While deficiencies are possible, excessive amounts of magnesium within the body are almost unheard of because your body naturally eliminates excess amounts of magnesium. In fact, the rare occasions of overload are almost always linked to the use of magnesium when it is supplemented as a medication. Dr. Bradley Collins, an internist at East Jefferson General Hospital, says most of the magnesium deficiencies seen in his practice are among patients who are taking diuretics. The problem can be compounded significantly if a person is taking a diuretic and abusing alcohol. He suggests that any patient taking a diuretic remind their physician to keep an eye on their magnesium levels in order to avoid symptoms of deficiencies such as lethargy, confusion and muscle cramps. For most people, getting enough magnesium should be as simple as taking a supplement.
"Unless you have an existing kidney or renal condition, most people could safely take a magnesium supplement daily as a means of assuring themselves a safe and healthy magnesium level," Collins says. As an example of physicians who, early on, recognized the value of magnesium supplements, Collins points to ophthalmologists who have reacted to the many articles and studies linking healthy magnesium volumes to improved eyesight by suggesting their patients add a magnesium supplement if they do not get enough in their normal diet. Such supplements are available over the counter and don't require a prescription.
The health risks of magnesium deficiency cross all cultural and geographic borders. According to the U.S. National Academy of Sciences (USNAS), there have been more than 50 studies conducted in nine countries that have indicated an inverse relationship between hard water, or water deficient in magnesium and calcium, and mortality rates from cardiovascular disease. This link has proved so strong, the USNAS believes the addition of calcium and magnesium to soft-water supplies might reduce the annual cardiovascular death rate in America by 150,000.
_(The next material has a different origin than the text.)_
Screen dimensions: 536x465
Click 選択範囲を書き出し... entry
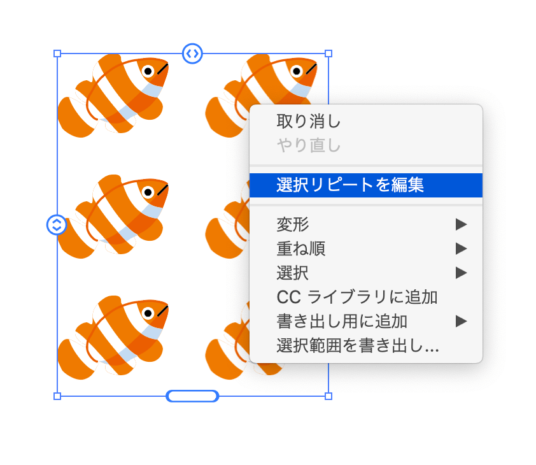coord(366,346)
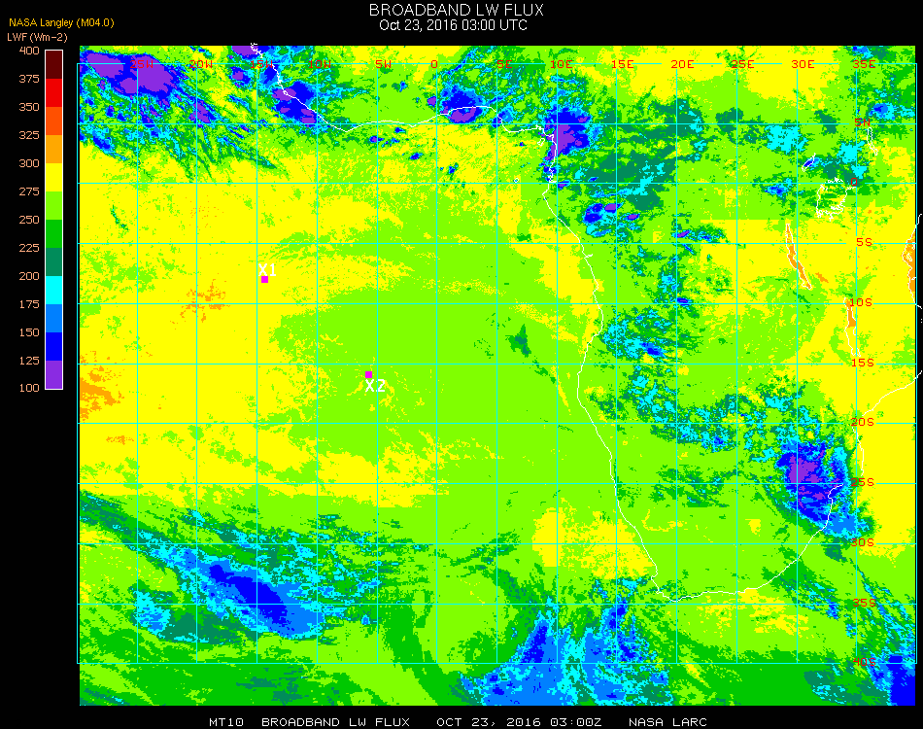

Of course, it is difficult to report hard data on how many people suffer from deficiencies because most cases go undetected. There are recommended daily amounts of magnesium for each of us. The government's recommended volumes: 1-3 years old, 80 milligrams; 4-8 years old, 130 milligrams; 9-13 years old, 240 milligrams; 14- to 18-year-old boys, 410 milligrams; and 14- to 18-year-old girls, 360 milligrams; adult females, 310 milligrams; pregnant women, 360-400 milligrams; women who are breastfeeding, 320-360 milligrams; and adult males, 400 milligrams.
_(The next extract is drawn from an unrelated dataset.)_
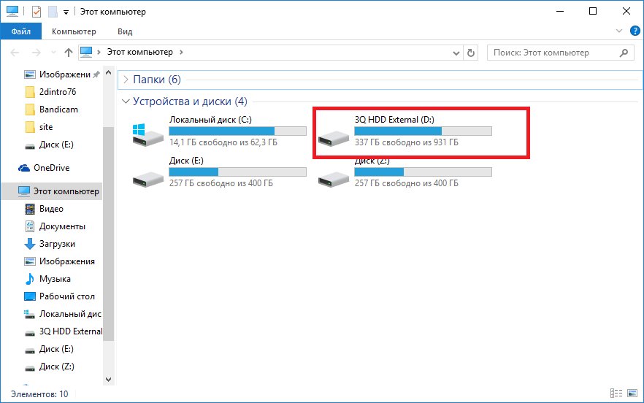This screenshot has height=403, width=644.
Task: Open the address bar history dropdown
Action: 456,53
Nature has anticipated one of our most primary needs by making magnesium abundantly available. Following any reasonably healthy diet will provide you more than enough magnesium. Foods rich in magnesium include vegetables -- particularly the dark green and leafy varieties -- soy products, legumes and seeds, nuts such as almonds and cashews, whole grains, and fruits like bananas, apricots and avocados.